Jalan
Oleh M. Rizky Allawy
![]() |
Pict Source : shauntfitness.com |
Tak
jarang orang menempuh jalannya sendirian, layaknya Adipati Karna, kakak tertua
dari Pandawa. Dibuang sejak kecil, karena dianggap sebagai aib kerajaan, hingga
dibesarkan oleh sais kereta. Seketika itu, kasta kesatrianya lenyap.

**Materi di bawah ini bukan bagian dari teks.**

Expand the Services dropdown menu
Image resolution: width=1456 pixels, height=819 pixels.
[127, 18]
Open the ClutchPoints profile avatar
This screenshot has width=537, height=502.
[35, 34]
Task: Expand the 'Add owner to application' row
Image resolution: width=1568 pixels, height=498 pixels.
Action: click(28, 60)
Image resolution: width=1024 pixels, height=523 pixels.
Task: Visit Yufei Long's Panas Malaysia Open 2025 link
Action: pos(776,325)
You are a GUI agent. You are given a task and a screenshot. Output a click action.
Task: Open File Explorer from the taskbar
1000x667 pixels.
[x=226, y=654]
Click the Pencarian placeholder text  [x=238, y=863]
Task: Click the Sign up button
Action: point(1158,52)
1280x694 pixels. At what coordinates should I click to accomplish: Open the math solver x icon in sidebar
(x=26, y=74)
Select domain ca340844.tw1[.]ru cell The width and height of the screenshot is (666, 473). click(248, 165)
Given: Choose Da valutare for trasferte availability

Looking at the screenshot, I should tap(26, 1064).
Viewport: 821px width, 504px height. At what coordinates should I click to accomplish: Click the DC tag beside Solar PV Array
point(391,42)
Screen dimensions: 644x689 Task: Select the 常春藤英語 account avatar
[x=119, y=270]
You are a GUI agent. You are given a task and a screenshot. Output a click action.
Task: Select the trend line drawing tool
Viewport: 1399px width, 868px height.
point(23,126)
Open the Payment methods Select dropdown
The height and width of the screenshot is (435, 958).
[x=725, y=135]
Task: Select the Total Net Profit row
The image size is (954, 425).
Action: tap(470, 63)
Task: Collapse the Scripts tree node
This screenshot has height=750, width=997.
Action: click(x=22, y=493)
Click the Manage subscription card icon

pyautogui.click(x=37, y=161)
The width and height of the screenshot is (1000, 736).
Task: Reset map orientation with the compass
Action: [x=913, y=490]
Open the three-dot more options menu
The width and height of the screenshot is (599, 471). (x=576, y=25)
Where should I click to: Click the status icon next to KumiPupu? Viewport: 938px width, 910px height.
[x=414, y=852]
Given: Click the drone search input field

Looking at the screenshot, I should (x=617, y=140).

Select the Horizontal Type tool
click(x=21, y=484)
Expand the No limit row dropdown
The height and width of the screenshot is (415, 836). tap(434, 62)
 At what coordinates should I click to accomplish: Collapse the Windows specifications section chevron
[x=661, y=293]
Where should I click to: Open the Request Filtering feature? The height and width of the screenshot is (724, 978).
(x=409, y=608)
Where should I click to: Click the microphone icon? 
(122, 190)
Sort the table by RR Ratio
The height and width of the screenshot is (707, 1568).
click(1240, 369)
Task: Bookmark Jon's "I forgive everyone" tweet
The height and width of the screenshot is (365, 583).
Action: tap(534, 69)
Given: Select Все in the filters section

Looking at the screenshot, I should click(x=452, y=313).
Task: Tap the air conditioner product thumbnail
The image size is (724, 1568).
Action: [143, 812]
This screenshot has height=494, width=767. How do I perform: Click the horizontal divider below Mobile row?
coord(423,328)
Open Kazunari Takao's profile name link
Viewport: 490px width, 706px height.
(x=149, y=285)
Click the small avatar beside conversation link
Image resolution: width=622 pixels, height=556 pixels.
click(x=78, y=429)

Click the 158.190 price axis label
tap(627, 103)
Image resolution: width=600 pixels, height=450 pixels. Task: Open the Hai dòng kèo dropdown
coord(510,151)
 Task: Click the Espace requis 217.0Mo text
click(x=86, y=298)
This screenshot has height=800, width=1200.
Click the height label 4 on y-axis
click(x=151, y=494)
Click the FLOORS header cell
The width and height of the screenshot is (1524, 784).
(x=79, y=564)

Namun ia lantas tak diam. Keinginanya
menuntut ilmu kanuragan, dan memanah membawanya berguru pada Drona. Ia harus sendiri berguru dengan Drona, tak bersama Kurawa
maupun Pandawa. Karna dianggap kelas rendahan, oleh mereka. Ia juga berusaha mempelajari
Brahmastra, salah satu senjata terkuat yang pernah ada. Sekalipun ia terpaksa
mengaku sebagai Brahmana kepada Palashurama.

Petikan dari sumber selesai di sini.